| Exam Board | CAIE |
|---|---|
| Module | FP1 (Further Pure Mathematics 1) |
| Year | 2003 |
| Session | November |
| Marks | 11 |
| Paper | Download PDF ↗ |
| Topic | Vectors: Cross Product & Distances |
| Type | Common perpendicular to two skew lines |
| Difficulty | Challenging +1.8 This is a substantial Further Maths question requiring multiple vector techniques: finding the shortest distance between skew lines using the scalar triple product formula, parametric analysis with trigonometric functions, and calculating angles between planes via normal vectors. While the individual techniques are standard for FP1, the multi-part structure, the parametric circle adding complexity to part (ii), and the three-dimensional geometric reasoning required make this significantly harder than average A-level questions but still within the expected range for Further Maths. |
| Spec | 4.04a Line equations: 2D and 3D, cartesian and vector forms4.04d Angles: between planes and between line and plane4.04h Shortest distances: between parallel lines and between skew lines |
The line $l_1$ passes through the point $A$ with position vector $\mathbf{i} - \mathbf{j} - 2\mathbf{k}$ and is parallel to the vector $3\mathbf{i} - 4\mathbf{j} - 2\mathbf{k}$. The variable line $l_2$ passes through the point $(1 + 5 \cos t)\mathbf{i} - (1 + 5 \sin t)\mathbf{j} - 14\mathbf{k}$, where $0 \leq t < 2\pi$, and is parallel to the vector $15\mathbf{i} + 8\mathbf{j} - 3\mathbf{k}$. The points $P$ and $Q$ are on $l_1$ and $l_2$ respectively, and $PQ$ is perpendicular to both $l_1$ and $l_2$.
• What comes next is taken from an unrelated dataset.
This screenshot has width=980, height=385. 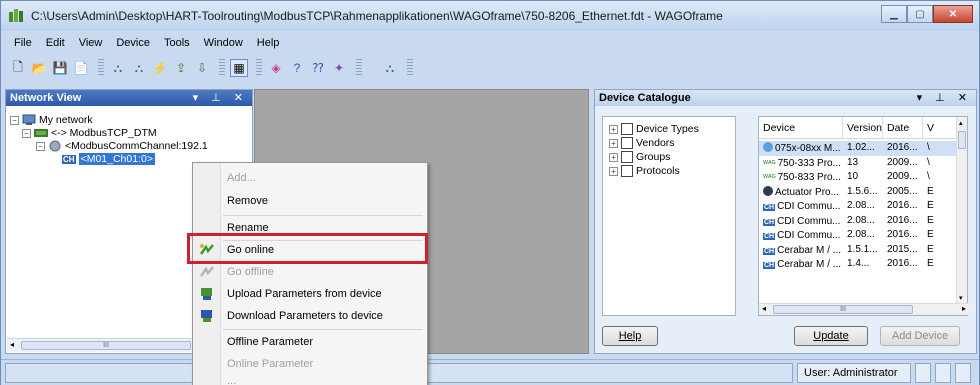 What do you see at coordinates (310, 294) in the screenshot?
I see `menu-item-upload: Upload Parameters from device` at bounding box center [310, 294].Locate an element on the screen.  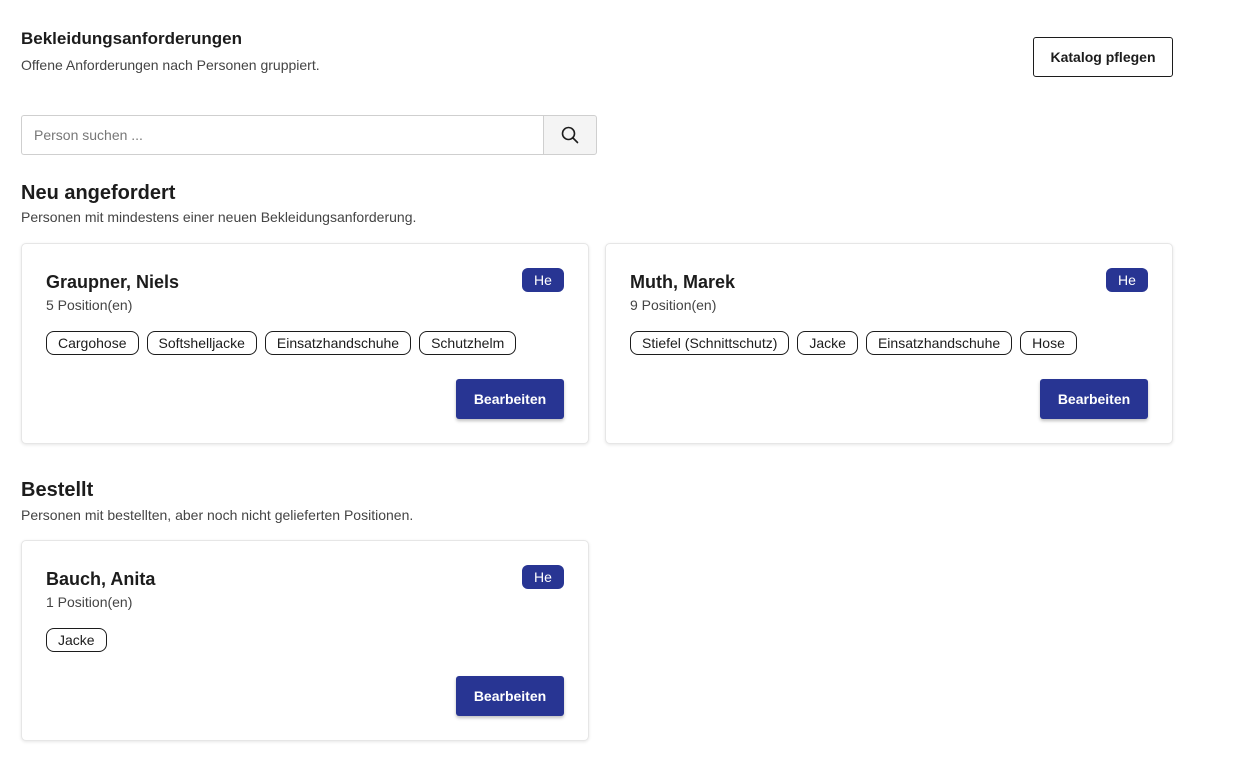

\begin{enumerate}[label=(\roman*)]
\item Find the length of $PQ$ in terms of $t$. [4]
\item Hence show that the lines $l_1$ and $l_2$ do not intersect, and find the maximum length of $PQ$ as $t$ varies. [3]
\item The plane $\Pi_1$ contains $l_1$ and $PQ$; the plane $\Pi_2$ contains $l_2$ and $PQ$. Find the angle between the planes $\Pi_1$ and $\Pi_2$, correct to the nearest tenth of a degree. [4]
\end{enumerate}
\hfill \mbox{\textit{CAIE FP1 2003 Q9 [11]}}